Keinginan itu pun terwujud. Perkara kasasi ini berujung vonis lima tahun penjara terhadap Budiman.

“KPK kemudian menemukan kecukupan alat bukti mengenai adanya dugaan perbuatan pidana lain dan ditindaklanjuti ke tahap penyidikan dengan menetapkan dan mengumumkan tersangka, sebagai berikut, Gazalba Saleh,” kata Deputi Penindakan dan Eksekusi KPK saat itu, Karyoto, di gedung KPK, Jakarta, Senin (28/11/2022).

Meski resmi ditetapkan sebagai tersangka sejak akhir November 2022, Gazalba baru ditahan 10 hari setelahnya, tepatnya 8 Desember 2022.

Atas gugatan praperadilan atas penetapan tersangka ini, Gazalba mengajukan gugatan praperadilan terhadap KPK di Pengadilan Negeri Jakarta Selatan (PN Jaksel).

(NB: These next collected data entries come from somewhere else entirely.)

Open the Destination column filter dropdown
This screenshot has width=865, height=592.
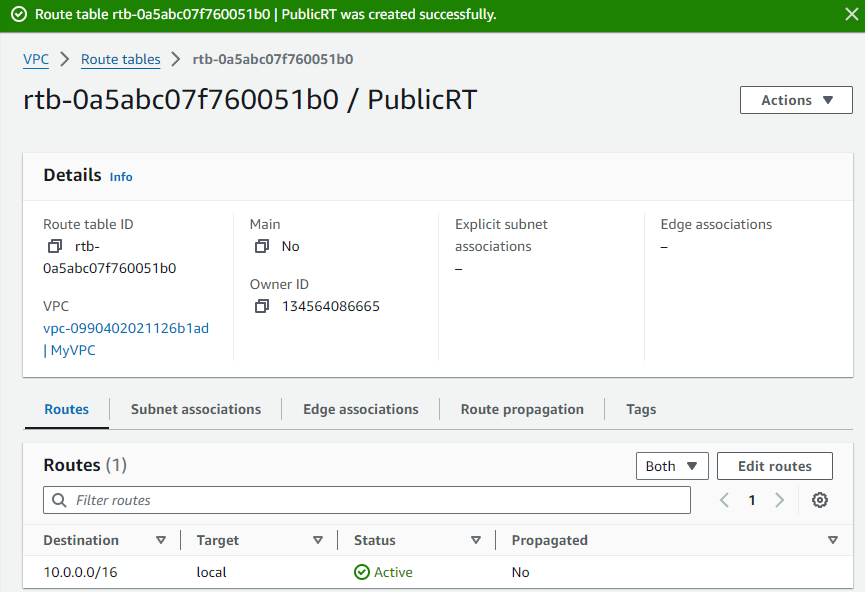pyautogui.click(x=162, y=540)
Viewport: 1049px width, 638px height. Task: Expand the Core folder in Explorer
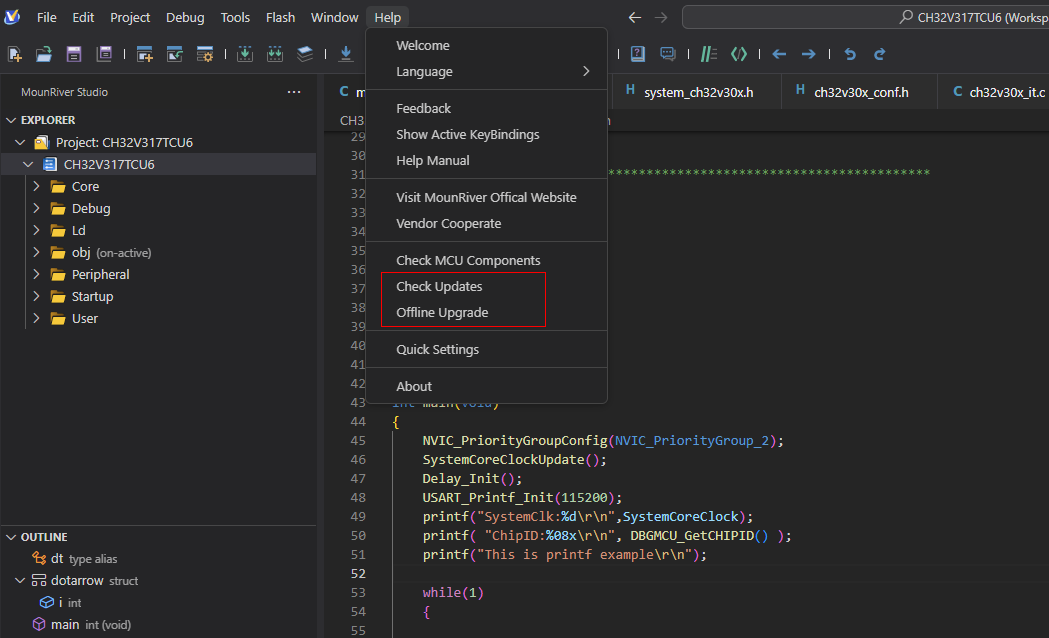click(36, 186)
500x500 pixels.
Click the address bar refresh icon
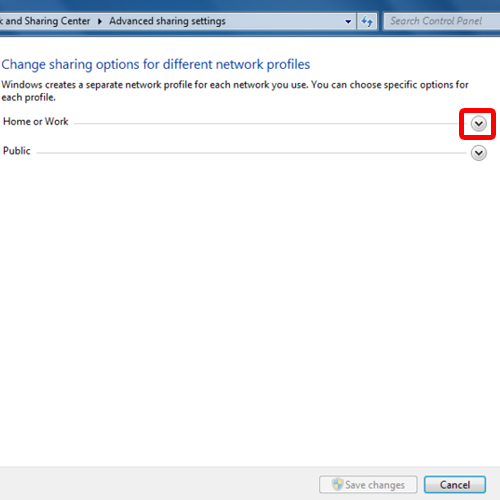[x=367, y=22]
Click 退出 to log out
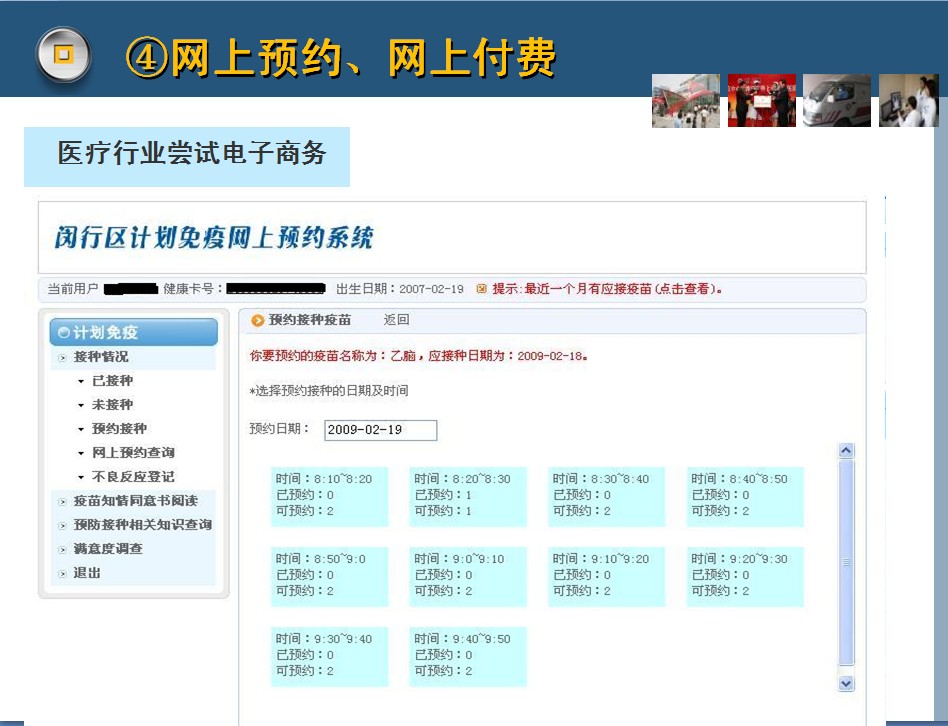This screenshot has height=726, width=948. (x=86, y=573)
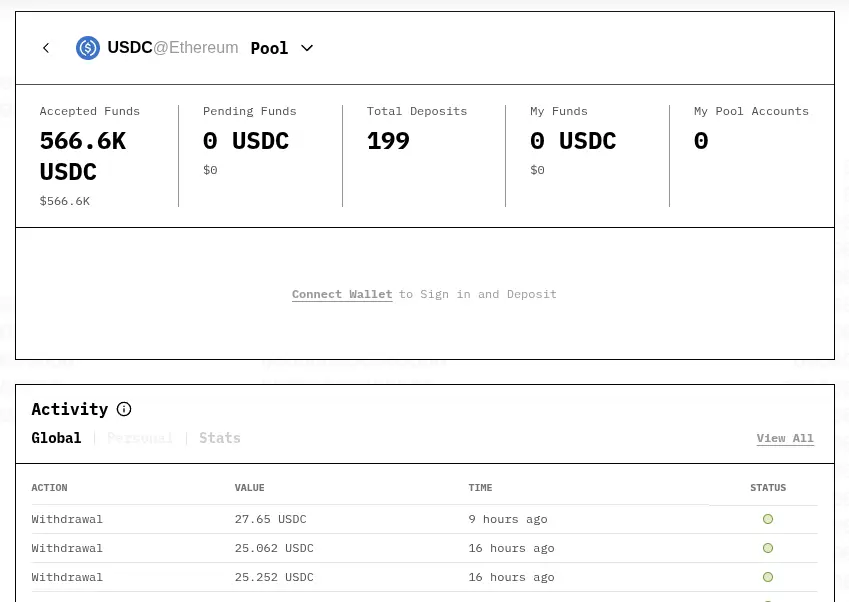The width and height of the screenshot is (849, 602).
Task: Click the Accepted Funds 566.6K USDC value
Action: [83, 156]
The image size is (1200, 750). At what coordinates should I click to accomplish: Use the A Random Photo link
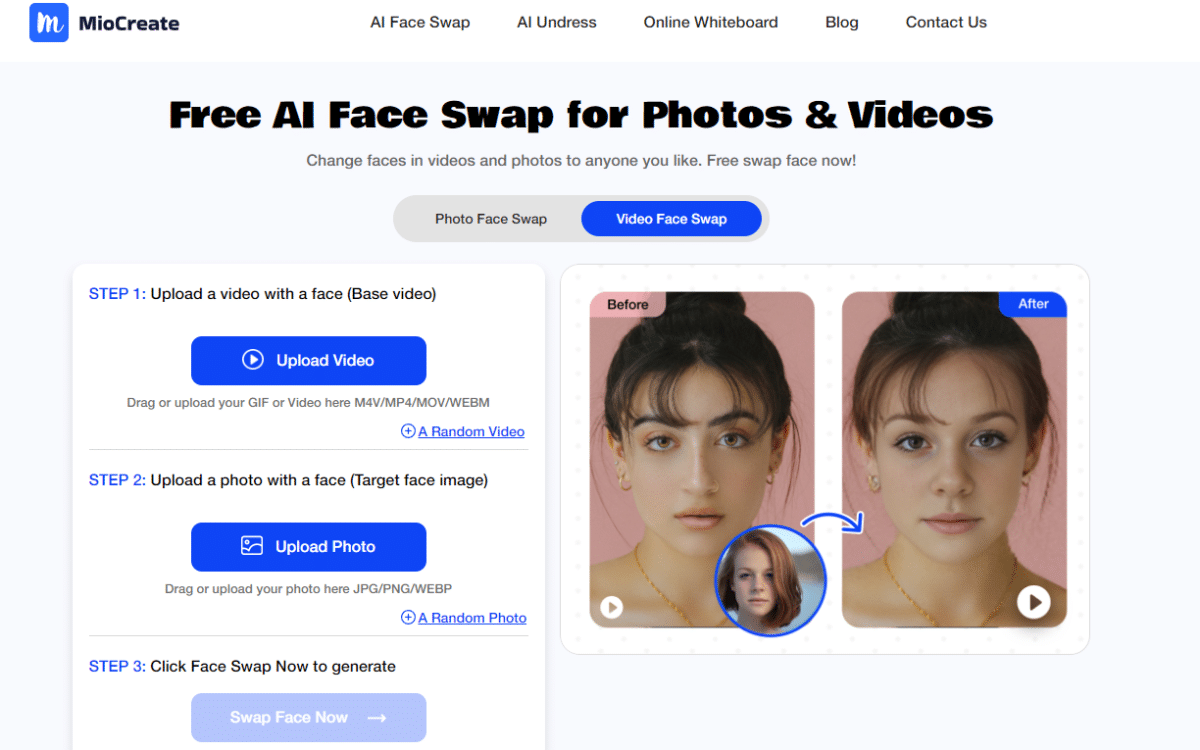pyautogui.click(x=472, y=617)
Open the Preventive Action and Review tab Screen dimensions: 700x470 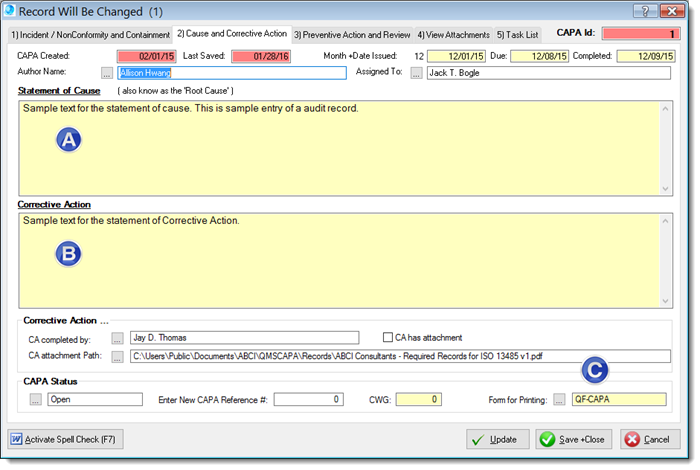click(351, 34)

Lewat gugatan itu, Gazalba meminta hakim menyatakan penetapan tersangka dirinya tidak sah dan tidak berdasar hukum, juga memulihkan hak, kedudukan, serta harkat dan martabatnya.

Namun demikian, awal Januari 2023, PN Jaksel menyatakan tidak menerima atau niet ontvankelijke verklaard (NO) gugatan praperadilan Gazalba.

“Menyatakan permohonan praperadilan pemohon tidak dapat diterima,” ujar Hakim Tunggal PN Jaksel, Haryadi, dalam persidangan di PN Jakarta Selatan, Selasa (10/01/2023).

Putusan NO yang diketok Hakim Haryadi merupakan putusan yang menyatakan bahwa gugatan tidak dapat diterima karena alasan formil, sehingga dalil yang diajukan Gazalba tak dipertimbangkan.